The Karyotype is the image of the chromosomes of an individual. Cytogeneticists prepare a complete set of metaphase chromosomes from each cell of an individual organism.
The Karyotype is the image of the chromosomes of an individual. Cytogeneticists prepare a complete set of metaphase chromosomes from each cell of an individual organism. Different types of specimens can be used like peripheral blood, CVS, amniotic fluid, bone marrow aspirations, and tissue. Cytogenticist takes a photograph of metaphase chromosome from a cultured specimen of an individual and arranges the chromosomes according to their size, centromeric position, and banding pattern. Karyotype describes the number of chromosomes and any structural abnormality. Humans contain 23 pairs of chromosomes.
How does it work?
Chromosomes were first discovered by Swiss botanist Karl Nageli in pollen in the year 1842. Since its discovery, different scientists used improved methods to prepare metaphase chromosomes and different staining techniques to study 23 pairs of human chromosomes. In 1956 Joe HinTijo and Albert Levan developed an improved methodology to arrest the cells at metaphase using colchicine and used hypotonic solution to prepare better chromosome spread. In 1970, scientists developed different banding techniques like C, Q, and G to reveal complex structural abnormalities.
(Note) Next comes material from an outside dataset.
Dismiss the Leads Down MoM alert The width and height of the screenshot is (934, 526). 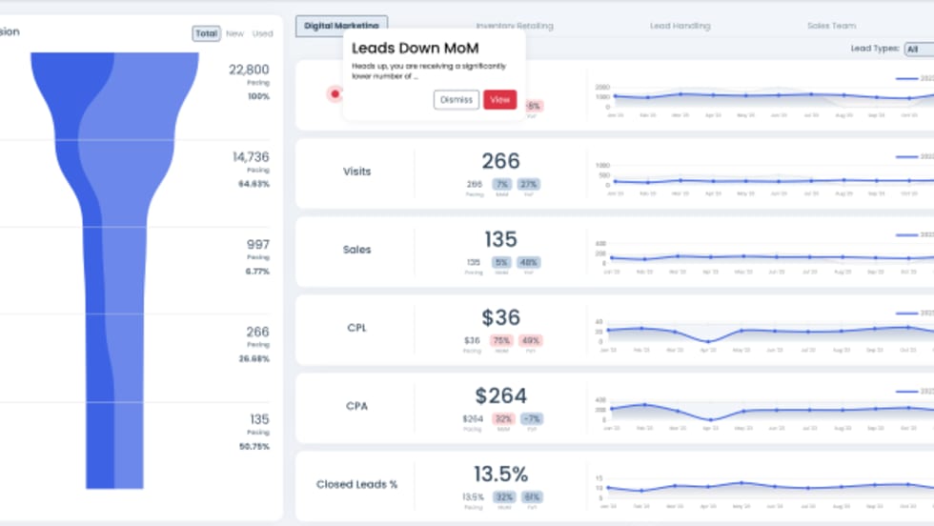coord(456,99)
The bands on individual chromosomes are specific and are representations for euchromatin (light band)and heterochromatin (dark band)regions.The euchromatin region is less condensed and transcriptionally active where as heterochromatin is highly condensed and transcriptionally inactive.The regions have been identified using a variety of banding techniques and are numbered according to the landmark system adopted at the Paris Conference (1971). The landmarks and band numbers have been selected to make comparisons with the human karyotype simpler, and chromosomes have been arranged homologies with the specific human chromosomes. The International System for Human Cytogenetic Nomenclature is the standard tool to describe the human chromosomes and chromosomal aberrations (ISCN) which was established in 1978. Based on the location of centromere (Meta , sub meta & acrocentric)and the size, Human chromosomes can be classified into 7 groups from A to G. A-group consists 1,2 &3 ;B –group consists 4& 5 ; C-group consists 6 to 12 & X ; D-group consists 13-15; E-group consists 16-18; F-group consists 19 & 20; G-group consists 21, 22 & Y chromosomes respectively.
Is it right for me?
During certain weeks of your pregnancy, your doctor will suggest which karyotype test is right for you based on how far along you are in your pregnancy and on your risks.
It’s more likely your baby could have a chromosome problem if:
– You’re 35 or older.
– You have another child or a family member who has a chromosome disorder.
– You or your partner has something unusual in your chromosomes.
– You have a history of miscarriages or had a baby that was stillborn.
Parental karyotype is suggested if the fetus with chromosomal abnormality, miscarriage with suspected chromosomal abnormality, multiple miscarriages or neonatal deaths is identified. It is done on venous blood collected from both the parents.